[Records provided]
##########

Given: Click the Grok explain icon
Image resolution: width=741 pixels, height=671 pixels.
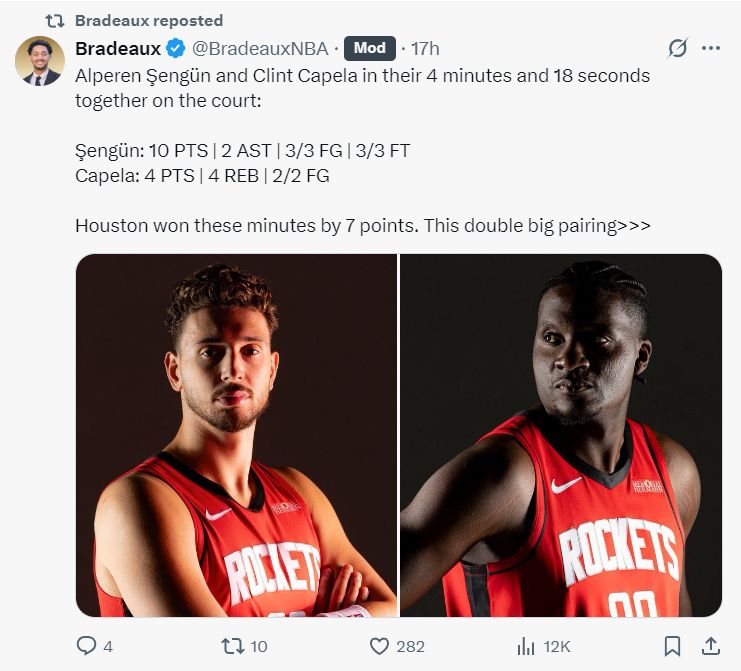Looking at the screenshot, I should tap(678, 48).
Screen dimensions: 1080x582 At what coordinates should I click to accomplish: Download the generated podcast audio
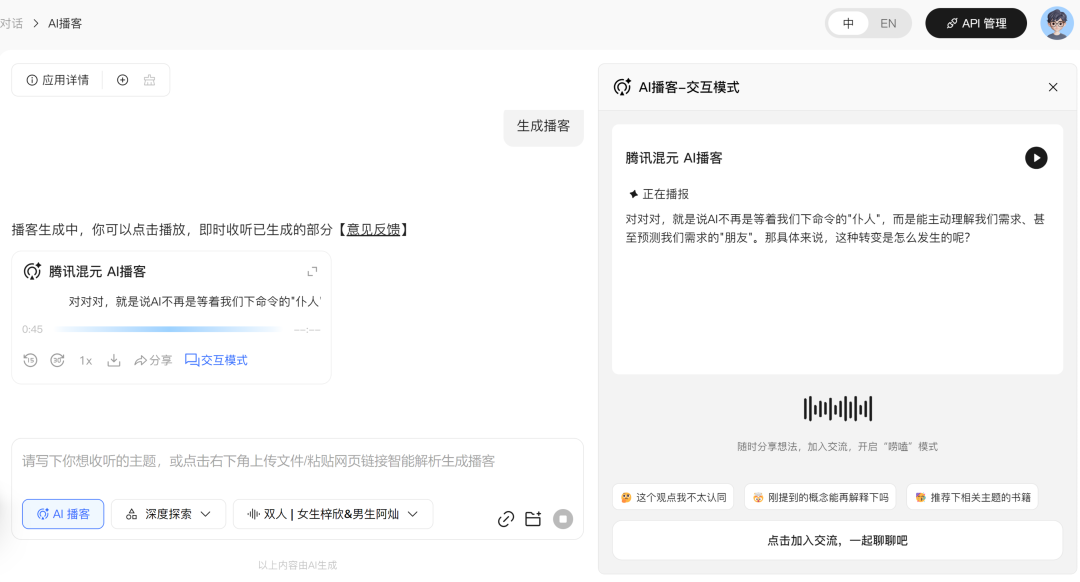[x=114, y=359]
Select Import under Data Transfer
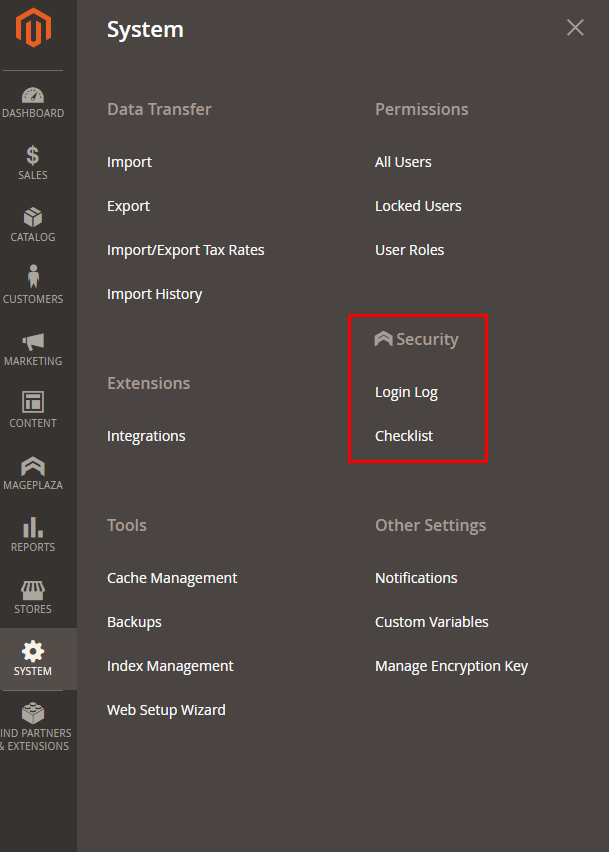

##########

[Work required]
Where an entry contains an image, leave the image out; otherwise retype everything exactly.

[Exercise output]
Given: Click the Grok explain icon
Image resolution: width=741 pixels, height=671 pixels.
Looking at the screenshot, I should tap(678, 48).
Screen dimensions: 1080x582 At what coordinates should I click to accomplish: Download the generated podcast audio
[x=114, y=359]
Select Import under Data Transfer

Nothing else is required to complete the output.